# RRSP or TFSA



## amitdi (May 31, 2012)

I have read about RRSP and TFSA but want to ensure I am choosing the right option.

I was a student so have ~40K of unused tution credit. My annual taxable income this year will be ~60K. I want to make ESOP contributions.

So my (limited) knowledge tells me I should do this through TFSA and not RRSP. This is because:
- TFSA room can be reclaimed back once I withdraw
- My marginal tax this year will be low because of tution credit
- Preserving RRSP room makes sense as later I will have more income to save

Please let me know if my choice is correct. Thank you.


----------



## cldellow (Feb 16, 2012)

Yup, you've got it right.


----------



## 44545 (Feb 14, 2012)

It sounds like you have a handle on it but this article might be of interest to you: http://worthwhile.typepad.com/worth.../the-basic-arithmetic-of-rrsps-and-tfsas.html


----------



## Eclectic12 (Oct 20, 2010)

+1 ... though the one question is what the plan is when the TFSA is maxed out.

If there is cash flow left, you may want to investigate contributing to an RRSP so that it can grow but not claim the contribution until your income is higher and hopefully the tuition credits have been used up. 

I have done this in the past but only over a two year period (i.e. contribute to RRSP in 2009, then claim the RRSP deduction in 2011). I don't believe there is time limit for using the RRSP deduction but I don't remember off the top of my head. So make sure you check this option out in detail first.


Cheers


----------



## Toronto.gal (Jan 8, 2010)

Eclectic12 said:


> (i.e. contribute to RRSP in 2009, then claim the RRSP deduction in 2011). I don't believe there is time limit for using the RRSP deduction.


That's a good point, that you can carry forward your RRSP deductions & hence defer them for when you expect to be in a significantly higher tax bracket.

http://www.cra-arc.gc.ca/tx/ndvdls/tpcs/rrsp-reer/cntrbtng/lmts-eng.html


----------



## atrp2biz (Sep 22, 2010)

I may be mistaken, but the tuition credit doesn't reduce income--it's just a credit. But nevertheless, sounds like TFSA is the way to go especially if you think your income will be higher in the future.


----------



## Eclectic12 (Oct 20, 2010)

Toronto.gal said:


> That's a good point, that you can carry forward your RRSP deductions & hence defer them for when you expect to be in a significantly higher tax bracket.
> 
> http://www.cra-arc.gc.ca/tx/ndvdls/tpcs/rrsp-reer/cntrbtng/lmts-eng.html


The nice parts are that it grows tax-deferred plus the deduction can be taken when the tax rate is higher.

It's probably a good idea to point out that the RRSP is not as flexible as the TFSA. There are tax implications to withdrawals (as well as permanently losing the contribution room). So it is important to make sure the money contributed isn't needed.

There are exceptions with the Home Buyer's Plan and LifeLong Learning plans.


Cheers


----------



## Young&Ambitious (Aug 11, 2010)

CHALLENGE 1: Retype the RRSP and TFSA thread from "I have done" to "in detail first.".
CHALLENGE 2: Summarize the RRSP and TFSA thread in two sentences.
The data that comes next is from a separate source.

EXTRACTED DATA:
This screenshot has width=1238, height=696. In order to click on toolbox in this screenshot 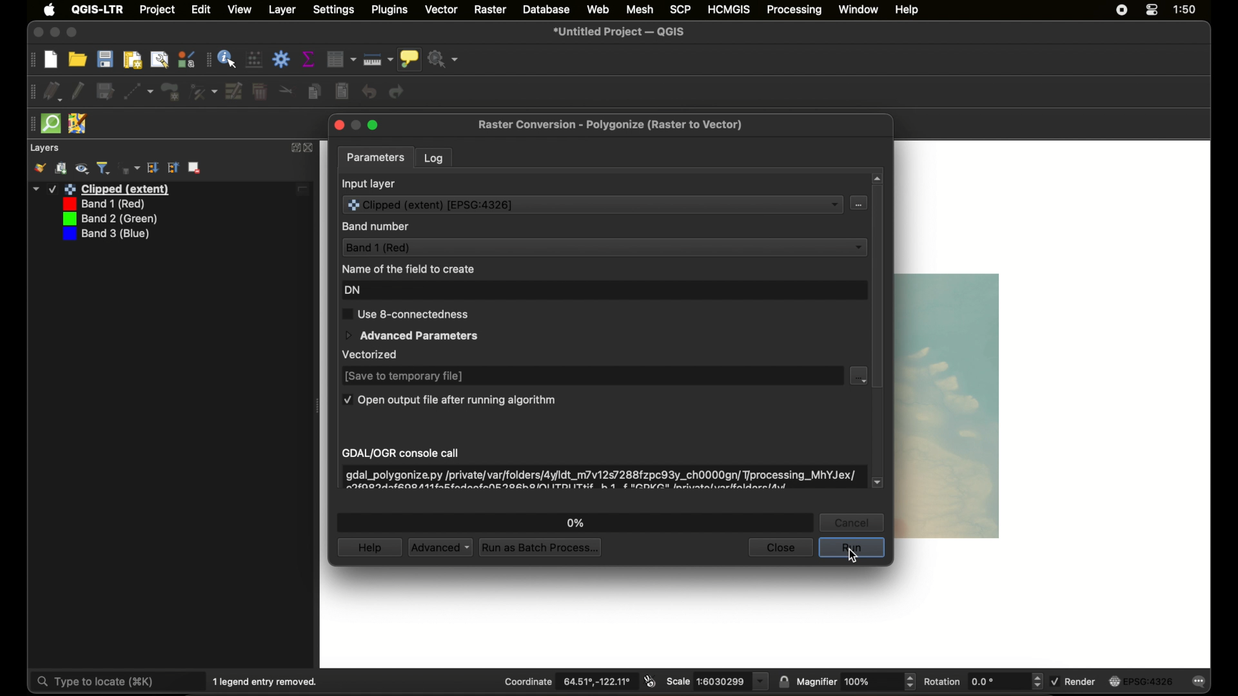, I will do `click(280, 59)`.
--
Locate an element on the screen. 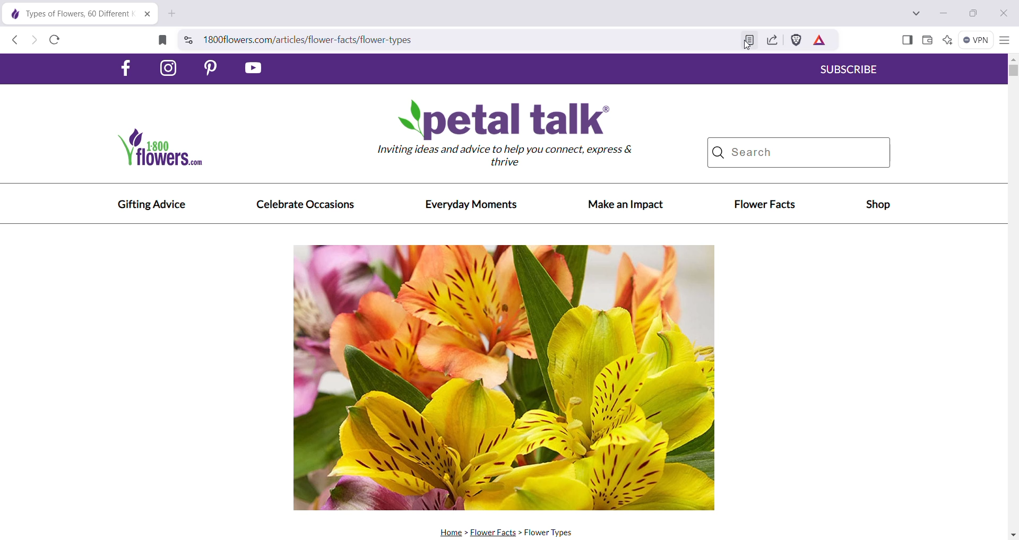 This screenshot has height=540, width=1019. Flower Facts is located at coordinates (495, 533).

TASK RESPONSE 1:
I have done this in the past but only over a two year period (i.e. contribute to RRSP in 2009, then claim the RRSP deduction in 2011). I don't believe there is time limit for using the RRSP deduction but I don't remember off the top of my head. So make sure you check this option out in detail first.

TASK RESPONSE 2: A poster with about 40K of unused tuition credit and about 60K of taxable income asks whether to make ESOP contributions through a TFSA rather than an RRSP, and the replies agree with that choice. One reply suggests contributing to an RRSP once the TFSA is maxed out and claiming the deduction later when income is higher, while another warns that RRSP withdrawals have tax implications and permanently lose the contribution room.